■ **About this exercise**: For every record that follows, transcribe the text exactly and leave any image out.

*** Opening Dataset ***

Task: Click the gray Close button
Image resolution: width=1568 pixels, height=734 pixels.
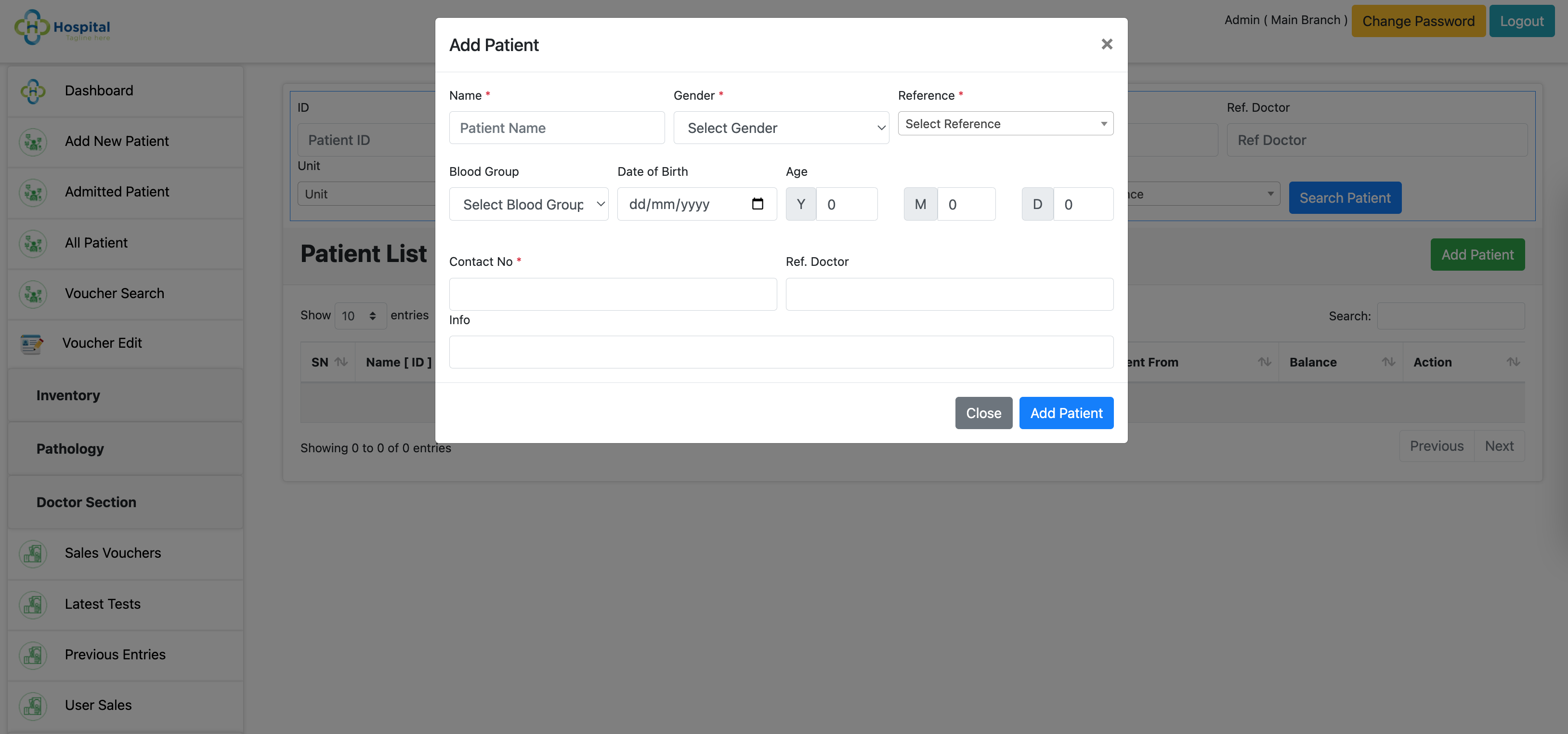Action: [983, 413]
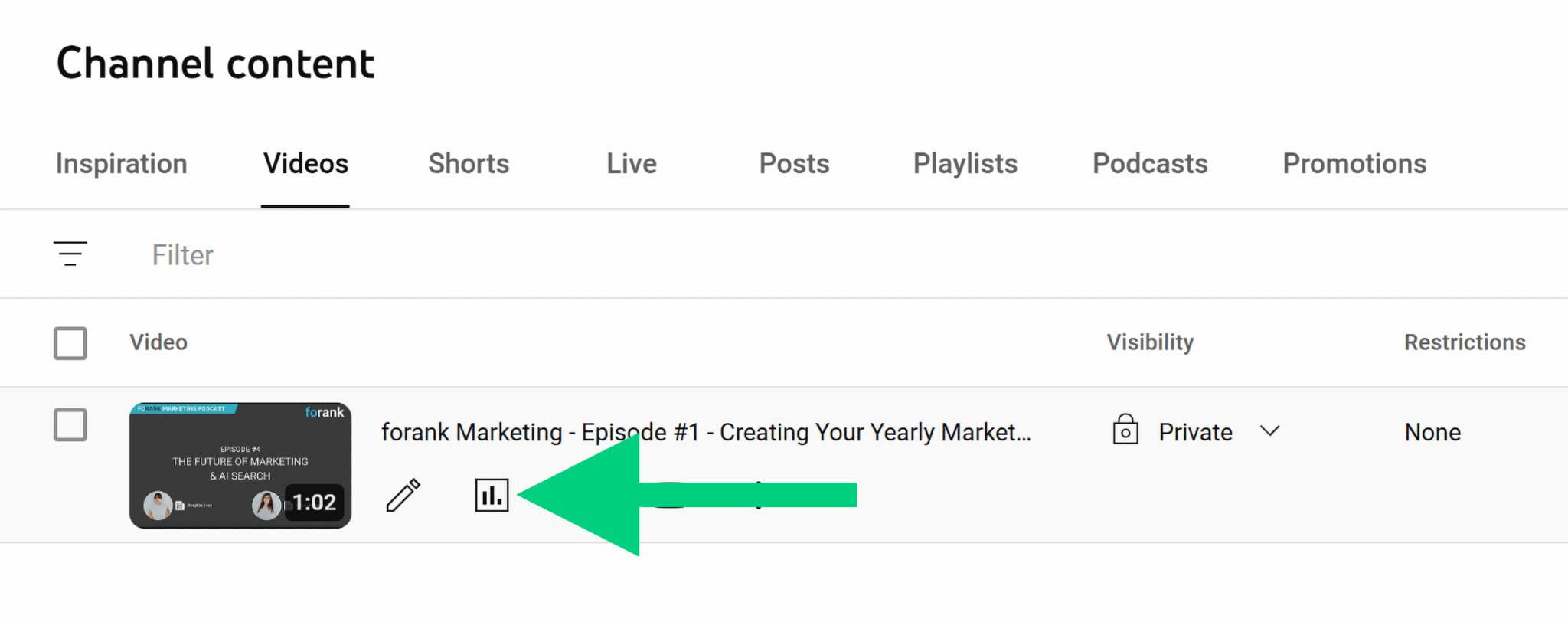Select the select-all videos checkbox
Image resolution: width=1568 pixels, height=622 pixels.
click(70, 343)
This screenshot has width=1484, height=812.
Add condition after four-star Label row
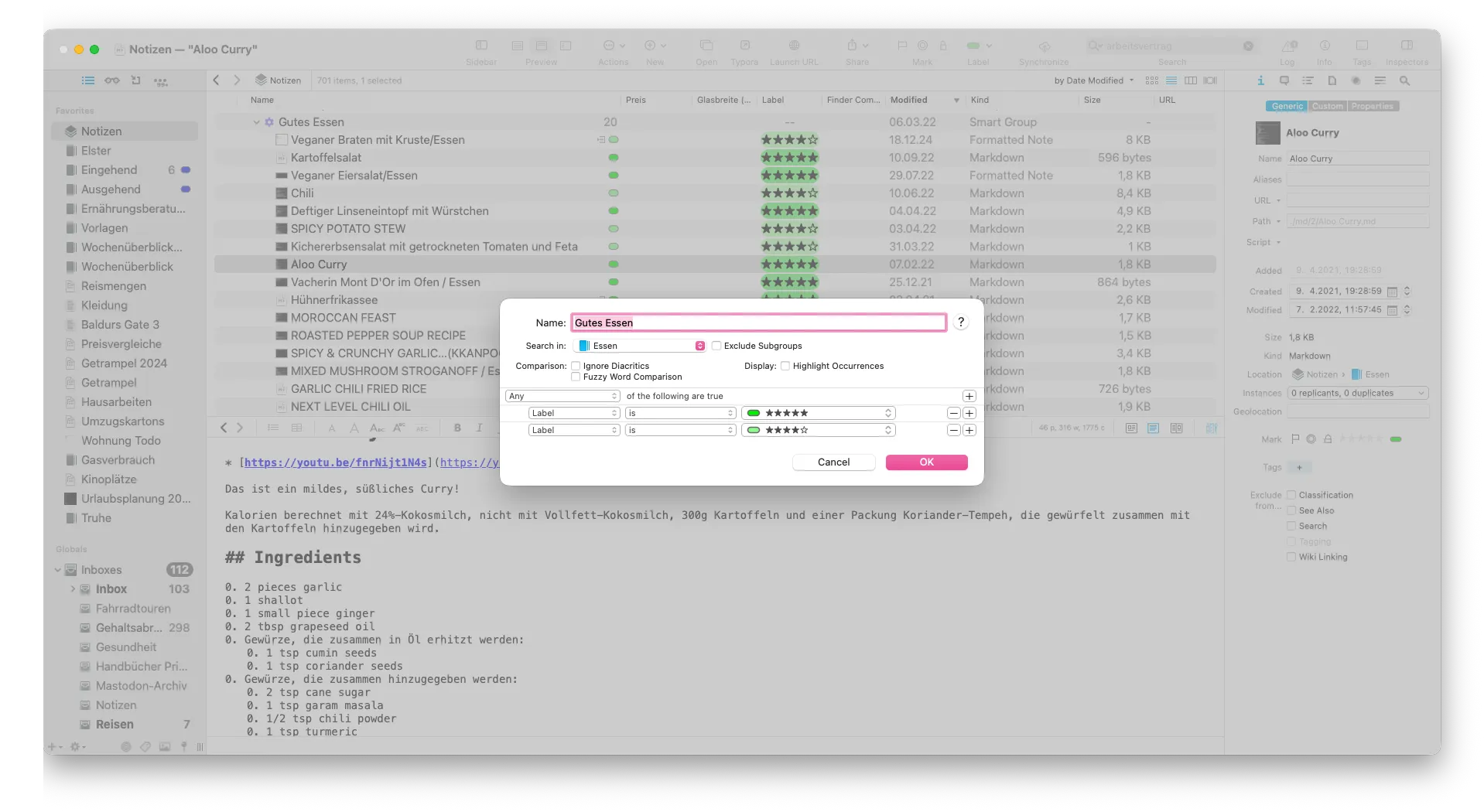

*** Closing Dataset ***

■ **Exercise solution**:
Task: Click the gray Close button
Image resolution: width=1568 pixels, height=734 pixels.
Action: [983, 413]
Select the select-all videos checkbox
Image resolution: width=1568 pixels, height=622 pixels.
click(70, 343)
This screenshot has width=1484, height=812.
Add condition after four-star Label row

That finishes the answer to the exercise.